To do
Pictures aside, write every record out again word for word.

____

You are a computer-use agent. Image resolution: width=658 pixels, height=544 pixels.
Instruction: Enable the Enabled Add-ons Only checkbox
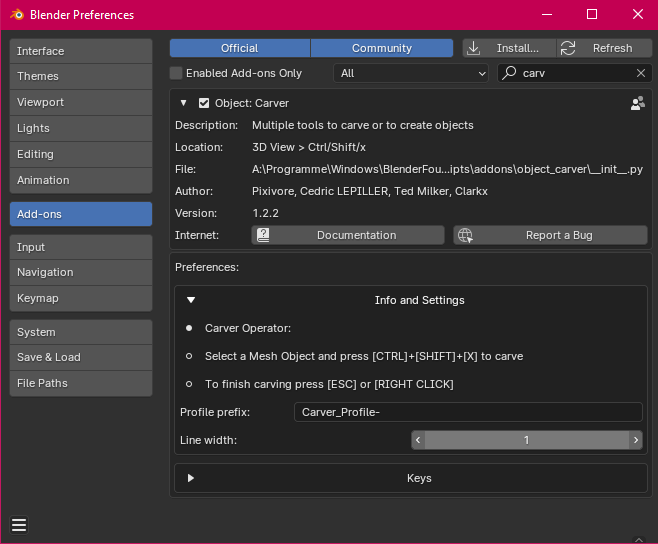[x=176, y=73]
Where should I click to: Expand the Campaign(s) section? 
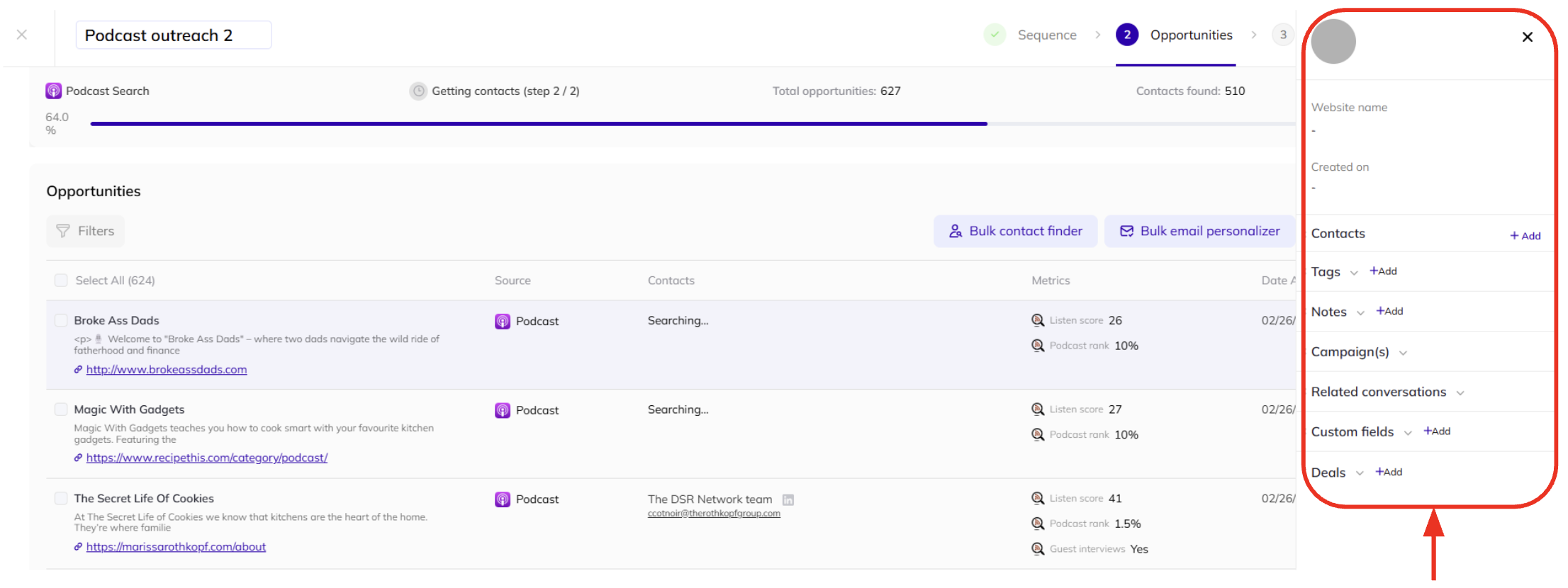tap(1403, 353)
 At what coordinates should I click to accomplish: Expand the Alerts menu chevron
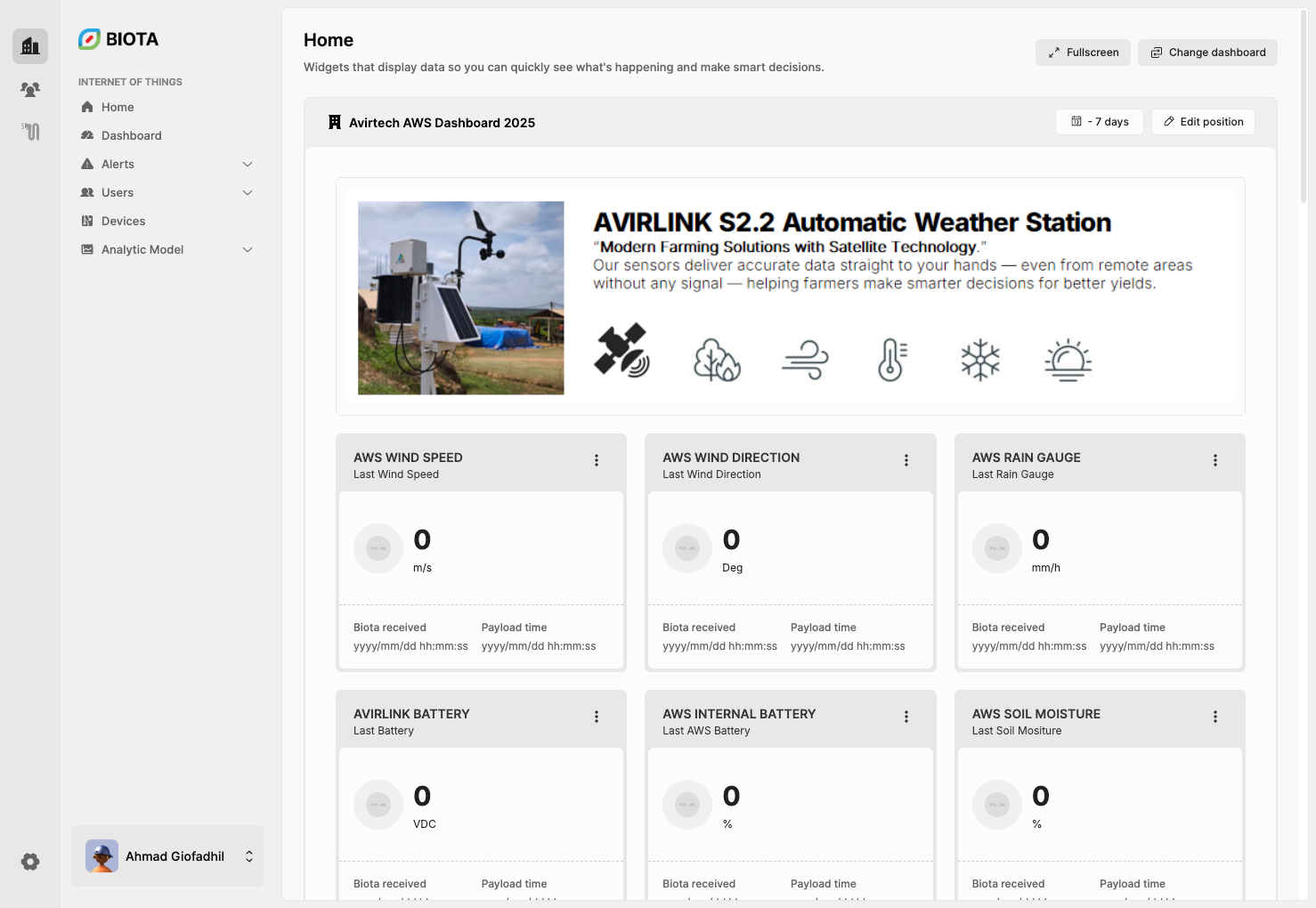[x=248, y=164]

____

Result
You are a computer-use agent. Image resolution: width=658 pixels, height=544 pixels.
Instruction: Enable the Enabled Add-ons Only checkbox
[x=176, y=73]
Where should I click to: Expand the Campaign(s) section? 
tap(1403, 353)
 At what coordinates should I click to accomplish: Expand the Alerts menu chevron
[x=248, y=164]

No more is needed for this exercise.